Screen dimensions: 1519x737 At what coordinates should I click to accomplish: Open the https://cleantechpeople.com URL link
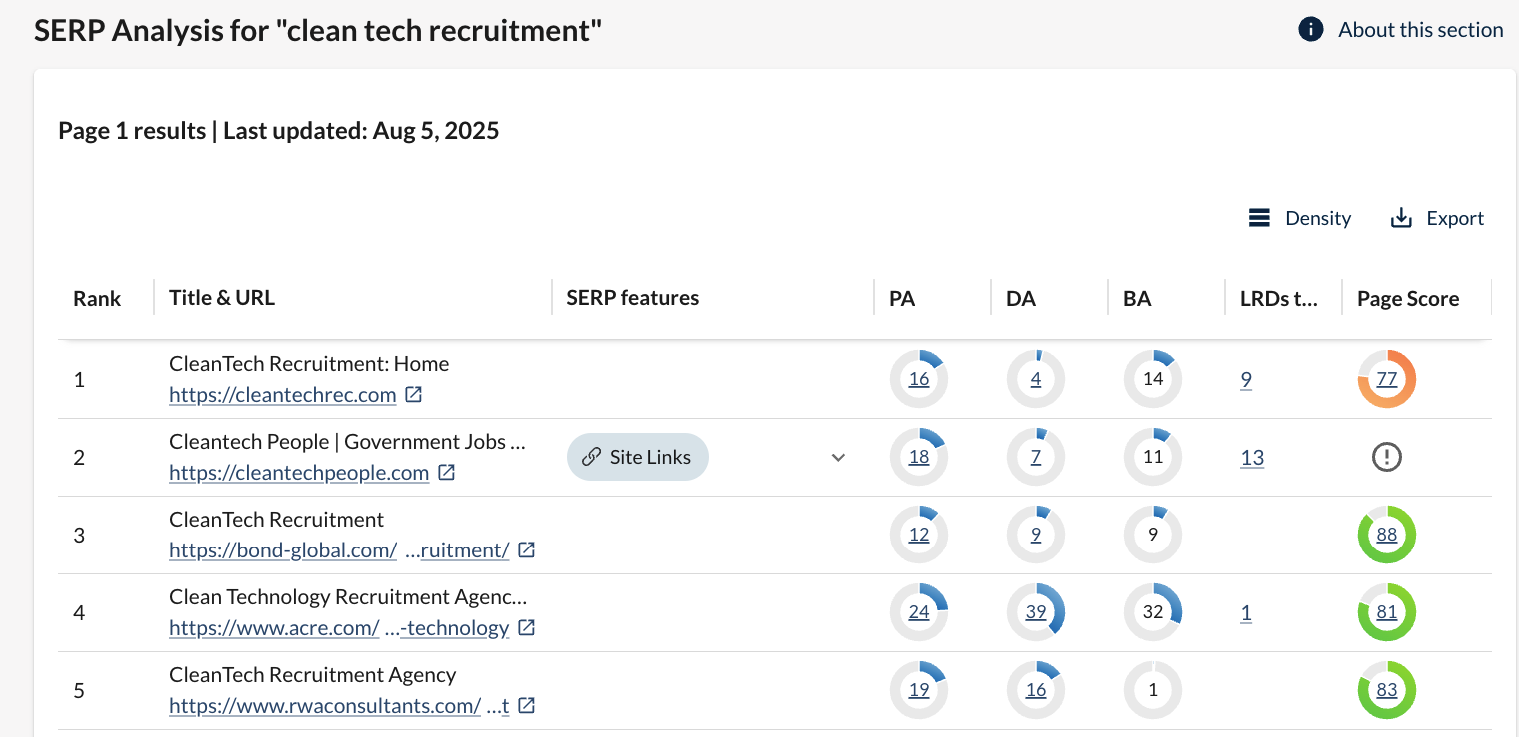click(x=299, y=473)
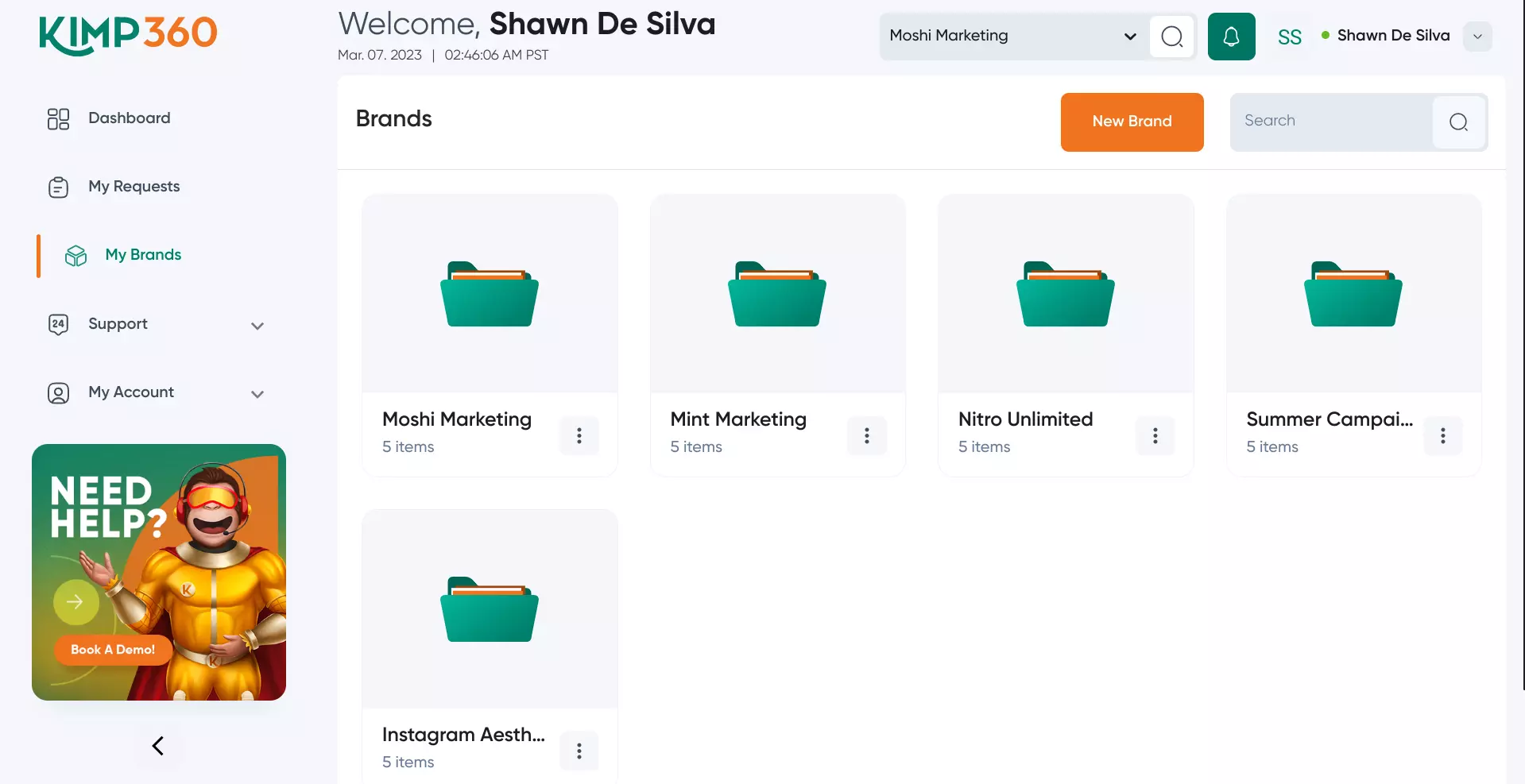The image size is (1525, 784).
Task: Click into the Brands search field
Action: click(1331, 122)
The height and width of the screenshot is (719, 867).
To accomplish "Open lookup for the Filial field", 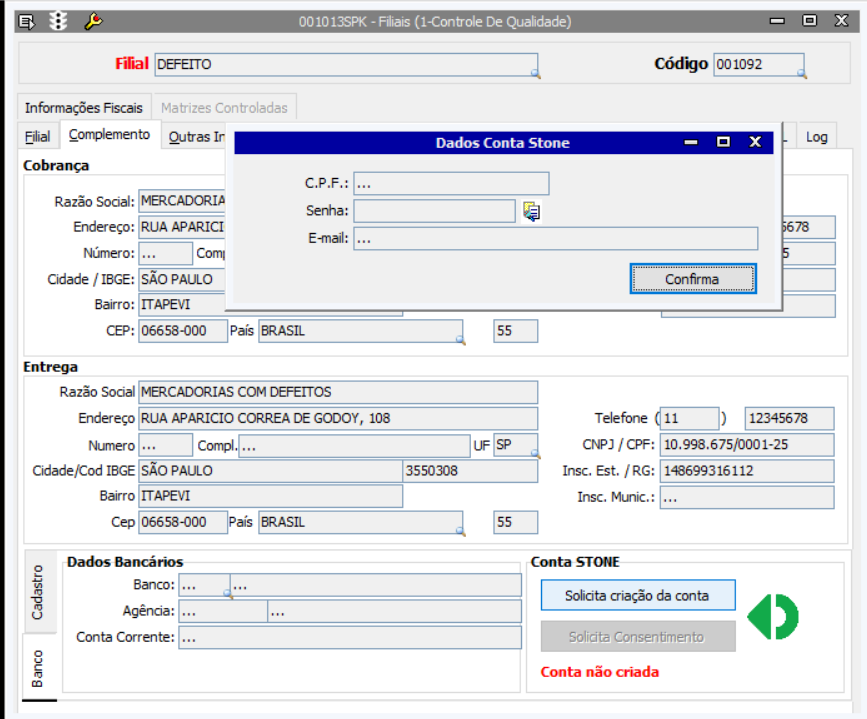I will point(534,73).
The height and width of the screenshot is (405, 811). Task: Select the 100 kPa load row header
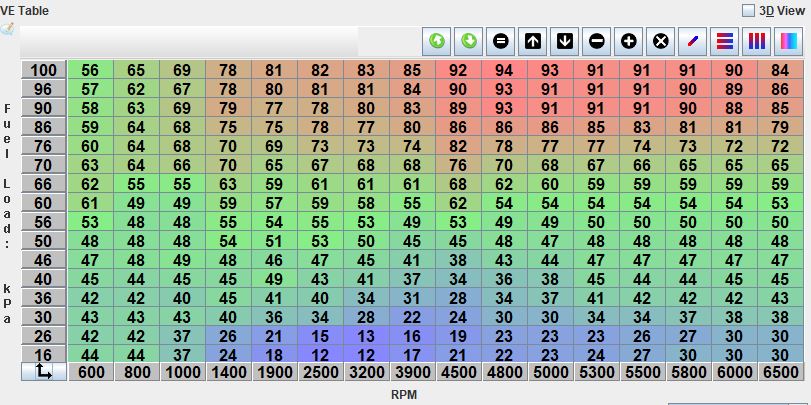pyautogui.click(x=44, y=70)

□ □ □ □

**Description of the task:** Turn the records above, from their start through the line containing "Action: click(1331, 122)", inclusive, into a Markdown table with a Row column numbering each line and a Line column holding its text, skipping blank lines. Omit the pictures.

**Task output:**
| Row | Line |
|---|---|
| 1 | Screen dimensions: 1519x737 At what coordinates should I click to accomplish: Open the https://cleantechpeople.com URL link |
| 2 | click(x=299, y=473) |
| 3 | The image size is (1525, 784). |
| 4 | Task: Click into the Brands search field |
| 5 | Action: click(1331, 122) |